The present study was performed in order to examine some of the characteristics of the local impulse-independent release of
noradrenaline (NA) seen in acute
myocardial ischemia. Experiments were carried out mainly in isolated perfused rat hearts submitted to either global coronary flow reduction or
ligation of the left coronary artery. An increased efflux of NA, with a concomitant reduction in the tissue content of NA, was observed during reperfusion after only 7.5 min of coronary artery occlusion. Under conditions of global flow reduction, increased amounts of NA appeared in the venous effluent after 10-15 min of
ischemia. The NA efflux progressively increased with the duration of
ischemia. The maximal efflux of NA was observed during the first min of reperfusion, after which the efflux declined rapidly. Partial reduction or omission of
calcium from the perfusion medium, anoxic reperfusion or presence of
verapamil did not attenuate the efflux of NA and its metabolites during
ischemia and/or reperfusion.
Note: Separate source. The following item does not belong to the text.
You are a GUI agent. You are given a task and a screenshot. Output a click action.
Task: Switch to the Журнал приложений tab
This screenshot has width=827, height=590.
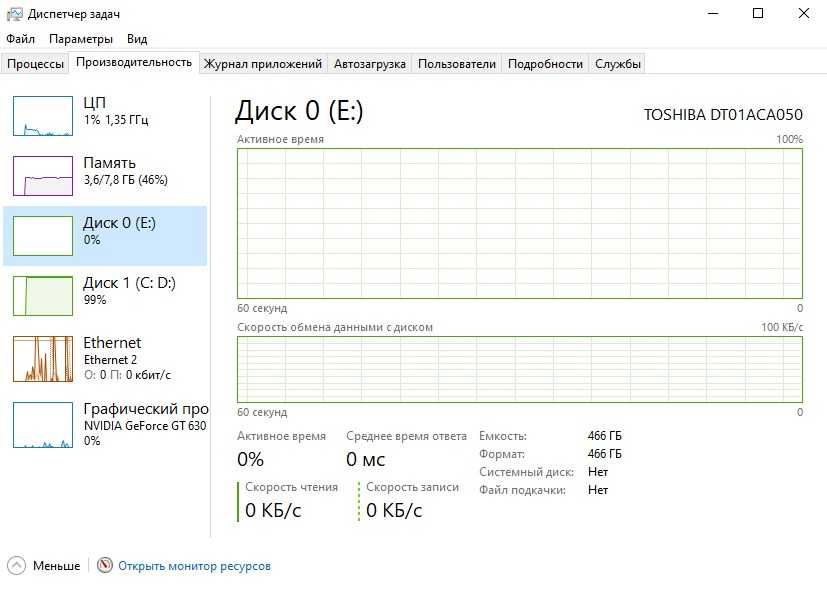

Presence of
desipramine, an inhibitor of the carrier-mediated transport of
catecholamines, markedly reduced the
ischemia-induced release of NA and simultaneously attenuated the efflux of NA metabolites. Maintenance of anaerobic glycolysis was of crucial importance for the retention of NA during
ischemia. No sign of enhanced NA efflux was observed during
ischemia in hearts perfused with exogenous
glucose, or in hearts in which the oxidative phosphorylation was inhibited. Induction of
ischemia in hearts perfused with
lactate,
pyruvate or
acetate as exogenous substrate, in hearts in which the glycolytic pathway was inhibited, or in hearts depleted from their
glycogen stores was associated with an increased efflux of NA. Depletion of myocardial NA stores with
alpha-methyl-meta-tyrosine (alpha-
MmT) caused a significant reduction in both the incidence of
ventricular fibrillation and the mortality rate after left coronary artery
ligation in anesthetized rats. The alpha-
MmT pretreatment did not reduce arterial blood pressure, heart rate, myocardial energy charge or
glycogen levels. It is concluded that acute
myocardial ischemia is associated with an increased local release of NA, and that this release may play an important role in the genesis of early ischemic arrhythmias. An important part of the
ischemia-induced release of NA is, in all probability, mediated by a carrier-mediated transport mechanism, and inhibition of this mechanism may be a specific approach to attenuate the NA release and thus minimizing its detrimental consequences.